WHAT IS BEING ASKED >> Once the line containing "You are a computer-use agent. 591x659 pixels." is found in the entries below, restate it and each following line word for word, stopping after the line containing "You are a computer-use agent. The height".

────────────────

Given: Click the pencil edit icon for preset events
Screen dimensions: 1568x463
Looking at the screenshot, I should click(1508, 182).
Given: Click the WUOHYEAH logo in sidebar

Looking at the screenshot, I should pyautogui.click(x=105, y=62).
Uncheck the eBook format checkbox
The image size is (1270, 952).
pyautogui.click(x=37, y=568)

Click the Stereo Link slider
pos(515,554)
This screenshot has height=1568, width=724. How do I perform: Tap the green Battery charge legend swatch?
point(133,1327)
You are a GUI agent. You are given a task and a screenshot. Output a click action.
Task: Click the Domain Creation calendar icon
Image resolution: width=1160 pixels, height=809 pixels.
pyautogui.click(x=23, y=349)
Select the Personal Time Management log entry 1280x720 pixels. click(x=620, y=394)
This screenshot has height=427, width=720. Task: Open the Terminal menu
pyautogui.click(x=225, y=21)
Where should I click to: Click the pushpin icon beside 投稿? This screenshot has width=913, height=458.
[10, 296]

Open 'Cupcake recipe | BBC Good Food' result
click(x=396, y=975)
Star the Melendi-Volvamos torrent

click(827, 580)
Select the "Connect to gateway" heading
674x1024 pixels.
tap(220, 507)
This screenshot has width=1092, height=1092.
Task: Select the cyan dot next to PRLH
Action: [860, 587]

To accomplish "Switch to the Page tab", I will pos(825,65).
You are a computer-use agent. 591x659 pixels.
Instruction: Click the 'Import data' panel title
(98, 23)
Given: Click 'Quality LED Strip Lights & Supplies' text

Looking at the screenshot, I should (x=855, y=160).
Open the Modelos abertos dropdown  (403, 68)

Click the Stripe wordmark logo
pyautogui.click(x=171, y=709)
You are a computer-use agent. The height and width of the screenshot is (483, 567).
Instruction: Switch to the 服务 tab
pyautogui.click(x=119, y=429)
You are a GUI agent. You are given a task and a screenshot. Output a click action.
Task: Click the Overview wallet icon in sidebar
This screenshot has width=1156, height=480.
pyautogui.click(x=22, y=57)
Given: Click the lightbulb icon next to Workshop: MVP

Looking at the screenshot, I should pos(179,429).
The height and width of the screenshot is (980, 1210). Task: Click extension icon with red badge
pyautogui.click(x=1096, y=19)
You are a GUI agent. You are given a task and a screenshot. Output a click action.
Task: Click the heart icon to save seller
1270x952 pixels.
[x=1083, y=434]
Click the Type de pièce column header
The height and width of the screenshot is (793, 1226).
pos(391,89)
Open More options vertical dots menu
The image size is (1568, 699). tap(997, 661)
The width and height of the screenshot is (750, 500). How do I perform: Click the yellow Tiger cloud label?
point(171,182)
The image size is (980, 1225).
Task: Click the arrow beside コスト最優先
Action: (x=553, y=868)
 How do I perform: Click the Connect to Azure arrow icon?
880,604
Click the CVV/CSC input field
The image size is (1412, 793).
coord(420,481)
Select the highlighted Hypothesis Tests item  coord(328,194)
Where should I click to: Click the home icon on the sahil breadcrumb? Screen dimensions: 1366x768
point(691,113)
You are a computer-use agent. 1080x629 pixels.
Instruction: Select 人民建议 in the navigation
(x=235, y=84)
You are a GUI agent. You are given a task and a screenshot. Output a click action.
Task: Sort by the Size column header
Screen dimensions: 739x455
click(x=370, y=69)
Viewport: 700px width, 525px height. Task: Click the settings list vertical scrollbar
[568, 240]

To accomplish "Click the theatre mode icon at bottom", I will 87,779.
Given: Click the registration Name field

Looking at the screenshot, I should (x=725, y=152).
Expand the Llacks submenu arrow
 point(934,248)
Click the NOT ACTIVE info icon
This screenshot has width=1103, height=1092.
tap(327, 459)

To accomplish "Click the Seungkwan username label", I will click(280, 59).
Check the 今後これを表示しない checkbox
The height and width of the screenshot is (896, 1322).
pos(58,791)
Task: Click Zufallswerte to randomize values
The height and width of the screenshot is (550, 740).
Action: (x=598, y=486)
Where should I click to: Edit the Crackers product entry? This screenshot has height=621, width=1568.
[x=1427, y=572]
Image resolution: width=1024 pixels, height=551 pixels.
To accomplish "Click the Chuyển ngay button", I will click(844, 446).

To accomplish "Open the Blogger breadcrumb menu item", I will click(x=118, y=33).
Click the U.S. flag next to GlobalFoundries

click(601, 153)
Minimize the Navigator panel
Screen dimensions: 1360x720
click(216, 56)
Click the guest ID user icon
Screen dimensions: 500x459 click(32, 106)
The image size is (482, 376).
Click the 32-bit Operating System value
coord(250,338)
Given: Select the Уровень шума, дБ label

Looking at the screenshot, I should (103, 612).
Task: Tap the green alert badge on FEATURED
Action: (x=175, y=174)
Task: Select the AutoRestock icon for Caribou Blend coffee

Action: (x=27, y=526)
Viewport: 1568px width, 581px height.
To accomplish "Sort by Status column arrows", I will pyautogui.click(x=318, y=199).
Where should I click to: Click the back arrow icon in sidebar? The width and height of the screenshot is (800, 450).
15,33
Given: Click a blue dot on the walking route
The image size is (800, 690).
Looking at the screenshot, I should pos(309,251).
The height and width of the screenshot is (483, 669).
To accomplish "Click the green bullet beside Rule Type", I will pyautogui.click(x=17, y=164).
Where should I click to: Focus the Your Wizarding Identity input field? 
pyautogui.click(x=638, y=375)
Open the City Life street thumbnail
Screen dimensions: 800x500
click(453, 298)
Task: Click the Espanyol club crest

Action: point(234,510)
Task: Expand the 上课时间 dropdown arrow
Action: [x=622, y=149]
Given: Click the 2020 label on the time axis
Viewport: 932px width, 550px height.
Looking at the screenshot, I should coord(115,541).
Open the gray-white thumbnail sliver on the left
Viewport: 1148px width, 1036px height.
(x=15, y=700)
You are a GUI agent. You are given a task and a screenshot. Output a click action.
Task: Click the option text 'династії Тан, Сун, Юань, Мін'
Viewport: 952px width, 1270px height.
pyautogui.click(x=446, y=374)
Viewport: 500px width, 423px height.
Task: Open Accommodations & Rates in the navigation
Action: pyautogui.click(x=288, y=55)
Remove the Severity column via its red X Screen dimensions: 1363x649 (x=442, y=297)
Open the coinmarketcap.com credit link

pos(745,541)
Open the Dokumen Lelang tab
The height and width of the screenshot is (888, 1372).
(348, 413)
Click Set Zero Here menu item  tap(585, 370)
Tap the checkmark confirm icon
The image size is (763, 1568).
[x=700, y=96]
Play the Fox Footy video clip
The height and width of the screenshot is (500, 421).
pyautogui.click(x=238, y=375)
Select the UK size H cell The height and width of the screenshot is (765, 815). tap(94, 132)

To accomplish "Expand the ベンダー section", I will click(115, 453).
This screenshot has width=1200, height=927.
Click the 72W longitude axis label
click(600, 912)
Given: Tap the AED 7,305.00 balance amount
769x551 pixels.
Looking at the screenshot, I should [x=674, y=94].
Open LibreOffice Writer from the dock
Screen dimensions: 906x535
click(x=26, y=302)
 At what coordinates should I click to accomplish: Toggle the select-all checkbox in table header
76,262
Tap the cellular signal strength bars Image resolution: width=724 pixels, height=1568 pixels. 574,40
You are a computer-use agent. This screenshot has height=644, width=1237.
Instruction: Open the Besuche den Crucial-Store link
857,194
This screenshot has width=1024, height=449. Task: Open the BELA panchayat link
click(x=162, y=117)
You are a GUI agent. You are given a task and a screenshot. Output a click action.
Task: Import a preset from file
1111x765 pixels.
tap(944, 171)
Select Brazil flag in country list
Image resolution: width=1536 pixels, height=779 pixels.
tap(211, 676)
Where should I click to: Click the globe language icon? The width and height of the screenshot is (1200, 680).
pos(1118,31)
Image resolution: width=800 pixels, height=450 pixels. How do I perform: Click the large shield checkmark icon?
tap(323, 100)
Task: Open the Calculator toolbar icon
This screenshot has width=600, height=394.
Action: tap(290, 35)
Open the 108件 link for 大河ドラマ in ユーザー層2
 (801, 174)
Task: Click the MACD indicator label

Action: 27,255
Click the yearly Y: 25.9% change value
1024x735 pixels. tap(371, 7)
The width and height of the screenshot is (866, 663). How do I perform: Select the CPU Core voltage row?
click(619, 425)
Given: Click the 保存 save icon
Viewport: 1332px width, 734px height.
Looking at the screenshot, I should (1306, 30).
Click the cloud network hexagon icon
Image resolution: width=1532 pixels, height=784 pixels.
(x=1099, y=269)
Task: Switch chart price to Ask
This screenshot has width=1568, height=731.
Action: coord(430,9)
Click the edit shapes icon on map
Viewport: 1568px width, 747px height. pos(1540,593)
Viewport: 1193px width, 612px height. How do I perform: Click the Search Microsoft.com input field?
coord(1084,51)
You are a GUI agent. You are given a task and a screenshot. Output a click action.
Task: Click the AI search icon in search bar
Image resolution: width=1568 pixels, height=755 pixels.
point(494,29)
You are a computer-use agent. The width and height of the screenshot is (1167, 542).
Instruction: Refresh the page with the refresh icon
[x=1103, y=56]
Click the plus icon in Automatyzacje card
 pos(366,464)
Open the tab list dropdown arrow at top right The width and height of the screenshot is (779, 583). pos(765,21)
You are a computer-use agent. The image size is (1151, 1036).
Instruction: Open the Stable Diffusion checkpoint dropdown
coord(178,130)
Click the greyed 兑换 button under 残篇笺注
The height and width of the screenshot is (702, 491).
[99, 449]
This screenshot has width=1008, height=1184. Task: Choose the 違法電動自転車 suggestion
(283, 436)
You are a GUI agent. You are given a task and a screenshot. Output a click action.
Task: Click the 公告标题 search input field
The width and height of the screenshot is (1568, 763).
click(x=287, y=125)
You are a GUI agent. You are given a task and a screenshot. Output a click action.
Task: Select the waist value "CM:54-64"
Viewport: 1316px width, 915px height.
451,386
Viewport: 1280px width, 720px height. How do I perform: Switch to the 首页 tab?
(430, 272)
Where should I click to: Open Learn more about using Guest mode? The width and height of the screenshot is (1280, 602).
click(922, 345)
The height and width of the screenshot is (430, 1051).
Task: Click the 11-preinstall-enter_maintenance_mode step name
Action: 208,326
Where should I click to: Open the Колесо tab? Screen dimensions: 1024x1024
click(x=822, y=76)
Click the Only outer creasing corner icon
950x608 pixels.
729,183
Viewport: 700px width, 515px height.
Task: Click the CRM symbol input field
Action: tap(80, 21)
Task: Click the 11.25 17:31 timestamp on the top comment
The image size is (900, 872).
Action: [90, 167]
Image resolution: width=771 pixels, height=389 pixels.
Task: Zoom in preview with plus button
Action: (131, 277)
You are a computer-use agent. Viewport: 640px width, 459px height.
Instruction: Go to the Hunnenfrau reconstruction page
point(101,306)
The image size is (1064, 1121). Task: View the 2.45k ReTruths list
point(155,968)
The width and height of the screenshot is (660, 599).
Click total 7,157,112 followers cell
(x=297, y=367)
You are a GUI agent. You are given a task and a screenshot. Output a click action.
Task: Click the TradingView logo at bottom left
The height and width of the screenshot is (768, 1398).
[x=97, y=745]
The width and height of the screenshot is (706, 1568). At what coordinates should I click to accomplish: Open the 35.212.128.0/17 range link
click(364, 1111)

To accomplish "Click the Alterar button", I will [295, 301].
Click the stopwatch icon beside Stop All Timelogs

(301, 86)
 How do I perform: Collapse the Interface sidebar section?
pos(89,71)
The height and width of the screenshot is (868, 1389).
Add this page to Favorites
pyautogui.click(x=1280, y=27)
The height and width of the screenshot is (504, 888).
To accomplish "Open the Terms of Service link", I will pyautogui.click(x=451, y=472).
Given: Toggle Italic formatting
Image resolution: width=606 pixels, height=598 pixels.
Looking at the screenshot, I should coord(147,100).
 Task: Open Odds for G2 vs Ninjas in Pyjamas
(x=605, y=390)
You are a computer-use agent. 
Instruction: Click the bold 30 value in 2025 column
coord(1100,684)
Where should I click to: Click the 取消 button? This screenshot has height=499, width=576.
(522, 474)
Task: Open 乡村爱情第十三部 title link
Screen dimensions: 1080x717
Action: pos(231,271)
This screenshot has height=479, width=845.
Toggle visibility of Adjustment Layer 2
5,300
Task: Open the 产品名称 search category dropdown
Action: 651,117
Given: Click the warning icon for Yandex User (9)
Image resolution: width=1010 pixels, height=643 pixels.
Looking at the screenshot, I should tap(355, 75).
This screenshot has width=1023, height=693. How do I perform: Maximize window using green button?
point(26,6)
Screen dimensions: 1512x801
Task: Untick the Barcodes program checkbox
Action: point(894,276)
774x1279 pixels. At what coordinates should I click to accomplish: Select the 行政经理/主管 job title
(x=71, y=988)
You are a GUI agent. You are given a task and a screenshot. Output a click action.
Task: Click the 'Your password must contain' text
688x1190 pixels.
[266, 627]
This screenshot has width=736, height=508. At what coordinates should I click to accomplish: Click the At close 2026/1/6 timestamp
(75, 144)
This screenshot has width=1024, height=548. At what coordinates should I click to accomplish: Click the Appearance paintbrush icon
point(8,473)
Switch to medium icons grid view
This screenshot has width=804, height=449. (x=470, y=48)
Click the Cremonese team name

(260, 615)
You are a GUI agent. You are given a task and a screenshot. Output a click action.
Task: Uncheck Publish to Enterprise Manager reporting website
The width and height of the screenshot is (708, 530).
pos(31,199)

────────────────

WRITTEN ANSWER >>
You are a computer-use agent. 591x659 pixels.
Instruction: Click the 'Import data' panel title
(98, 23)
Given: Click 'Quality LED Strip Lights & Supplies' text

Looking at the screenshot, I should (x=855, y=160).
Open the Modelos abertos dropdown  (403, 68)

Click the Stripe wordmark logo
pyautogui.click(x=171, y=709)
You are a computer-use agent. The height and width of the screenshot is (483, 567).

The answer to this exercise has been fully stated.